• _Passage_
In order to synthesize the original information of fold changes, a novel method was developed to overcome differences in multiple microarray platforms. This method based on the assumption that different transcriptional measurements of the same target gene, i.e. different sequence or gene identifiers converted into the same Entrez GeneID, were indeed representing the same functional entity. For each study, if fold changes, θ, were reported, the standardized bounded fold changes would be |_θ_′| = θ/(maximum of θ) with regard to up- and down-regulated genes separately; alternatively, if only directions of up- or down-regulation were reported, the bounded fold changes would be translated into 1 for up and −1 for down, respectively. For each of the Pre, TvN or Meta stages, consensus of gene expression was computed as the averaged mean of the bounded fold changes if studies reported values of fold changes; else, the median was computed instead if at least one study reported only directions of gene regulation. Genes without such information were coded with 0 as the bounded fold changes in the analysis.

Validity assessment

Owing to the underlying heterogeneity among included studies, such as differences in the tumor of origins (oral, pharynx, or larynx), multiple microarray platforms, different analytical approaches taken, and diverse endpoints, we sought to examine the validity of three staged classification of the HNSCC transcriptome. First, we systematically computed the frequency of reporting the same Entrez GeneID within each stage of comparison. If a gene was reported more than once, this gene was regarded as verified. Subsequently, the validity of TvN and Meta was tested through comparisons of ratios of internal consistency, defining as the percentage of verified genes for each study within the groups of interest, i.e. studies of lesions in different subsites, studies using different microarray platforms, studies investigating different endpoints, or the proposed classification. _C_lassifying studies in TvN or Meta would be considered reasonable if the ratios of consistency were higher than those within the subgroups of interest. For instance, of the 121 differentially expressed genes by Ibrahim and colleagues, 74 genes (61%) were verified when classified in TvN; 38 genes (32%) verified among the 23 studies using cDNA microarrays in TvN; as well as 32 genes (27%) verified among the 19 studies examining tumors located exclusively in the oral cavity.

Knowledge-based network analyses and identification of enriched canonical pathways

The bounded fold changes of the full gene lists and the verified gene lists of three comparisons, Pre, TvN, and Meta, were imported into the Ingenuity Pathways Analysis (IPA) Software (Ingenuity Systems, Redwood City, CA, USA) to obtain six sets of networks for further analyses. We used IPA to identify the top 10 enriched canonical pathways for each stage of comparison (Fig. 2). The enriched canonical pathways were ranked by the p-values of the Fisher's exact test, which indicated the probabilities of the input genes to be associated with genes in the canonical pathways expected by chance.

Figure 2. Ranking of the enriched canonical pathways.

• _Task 1_
In the methods passage, rename "IPA" to "Ingenuity" and write out the part that begins at the words "Knowledge-based network analyses" and stops after "expected by chance.".
• _Task 2_
Please list the sources of heterogeneity among the included studies that the methods passage names.
• _Task 3_
Answer these questions from the methods passage:
(a) What value was given as the bounded fold change for genes without such information?
(b) How many differentially expressed genes did Ibrahim and colleagues report?
(c) What determined the ranking of the enriched canonical pathways?

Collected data

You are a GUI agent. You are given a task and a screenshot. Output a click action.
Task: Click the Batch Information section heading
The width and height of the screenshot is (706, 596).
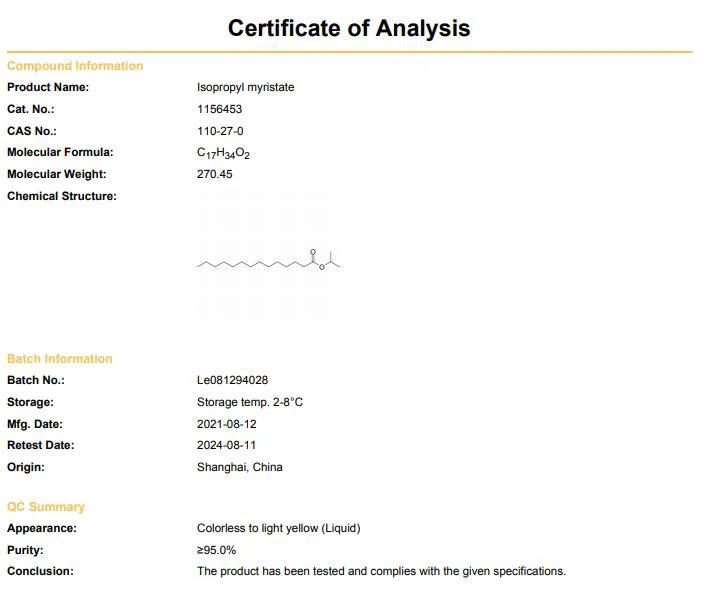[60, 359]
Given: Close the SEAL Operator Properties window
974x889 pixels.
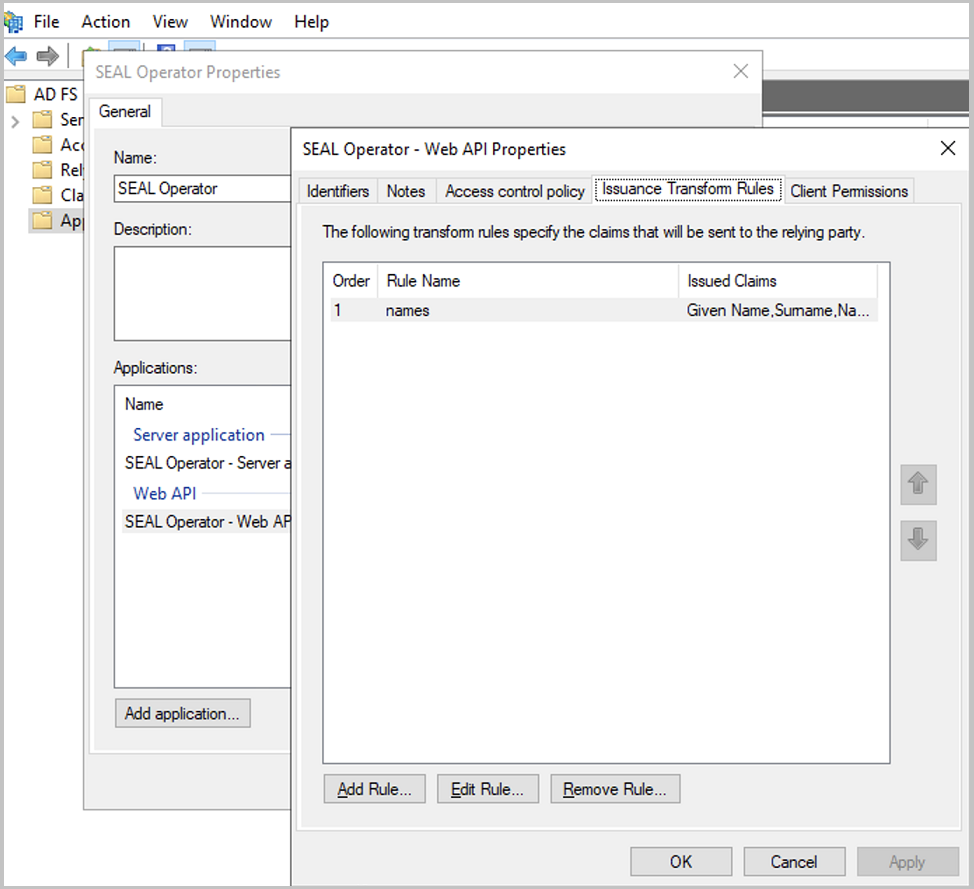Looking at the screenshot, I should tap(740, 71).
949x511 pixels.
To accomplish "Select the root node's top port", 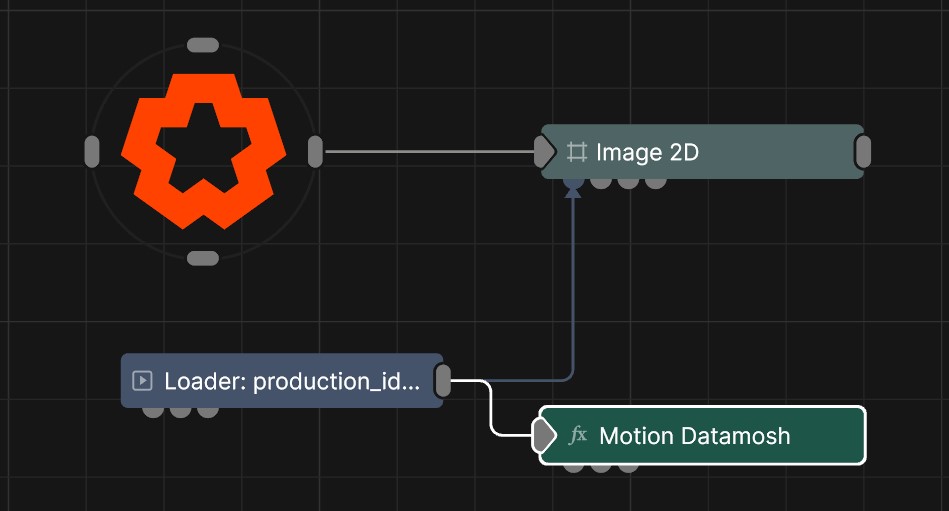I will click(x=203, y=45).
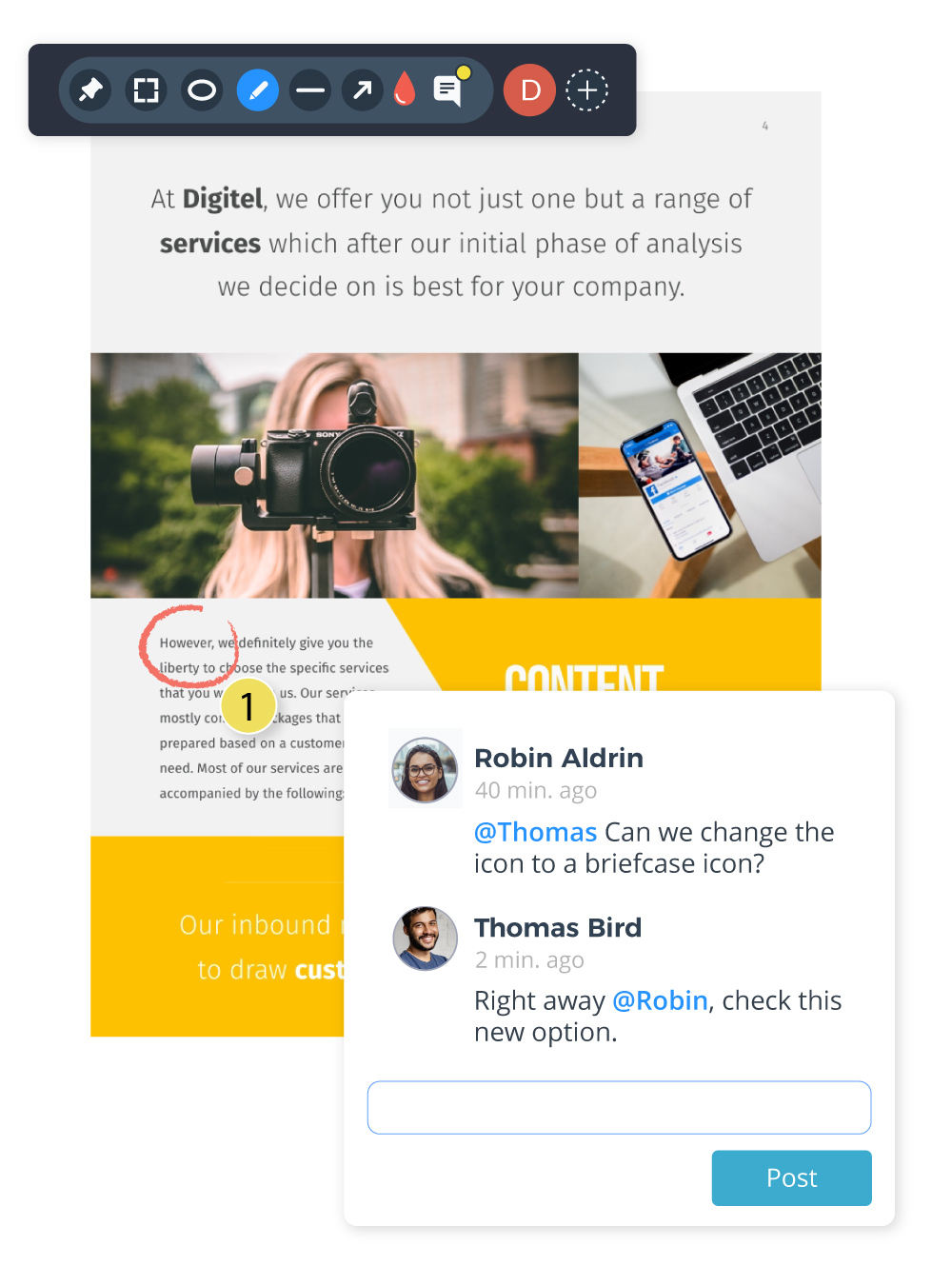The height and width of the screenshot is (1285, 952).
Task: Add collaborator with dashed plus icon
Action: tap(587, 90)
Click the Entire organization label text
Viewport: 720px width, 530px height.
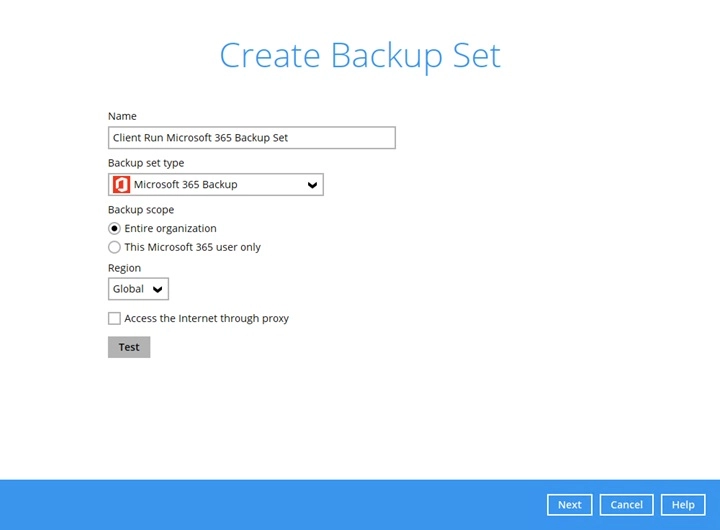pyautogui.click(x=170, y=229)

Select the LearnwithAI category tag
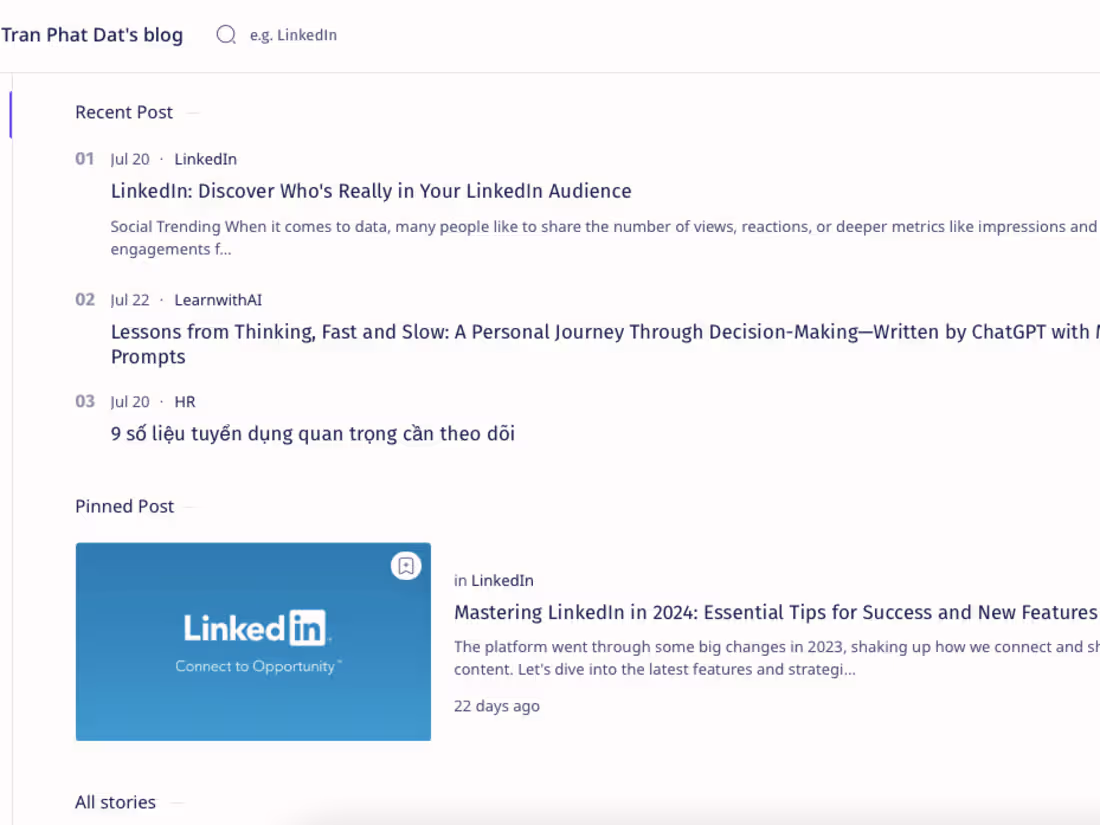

• _Result 1_
Knowledge-based network analyses and identification of enriched canonical pathways

The bounded fold changes of the full gene lists and the verified gene lists of three comparisons, Pre, TvN, and Meta, were imported into the Ingenuity Pathways Analysis (Ingenuity) Software (Ingenuity Systems, Redwood City, CA, USA) to obtain six sets of networks for further analyses. We used Ingenuity to identify the top 10 enriched canonical pathways for each stage of comparison (Fig. 2). The enriched canonical pathways were ranked by the p-values of the Fisher's exact test, which indicated the probabilities of the input genes to be associated with genes in the canonical pathways expected by chance.

• _Result 2_
Differences in the tumor of origins (oral, pharynx, or larynx)
Multiple microarray platforms
Different analytical approaches taken
Diverse endpoints

• _Result 3_
(a) 0
(b) 121
(c) The p-values of the Fisher's exact test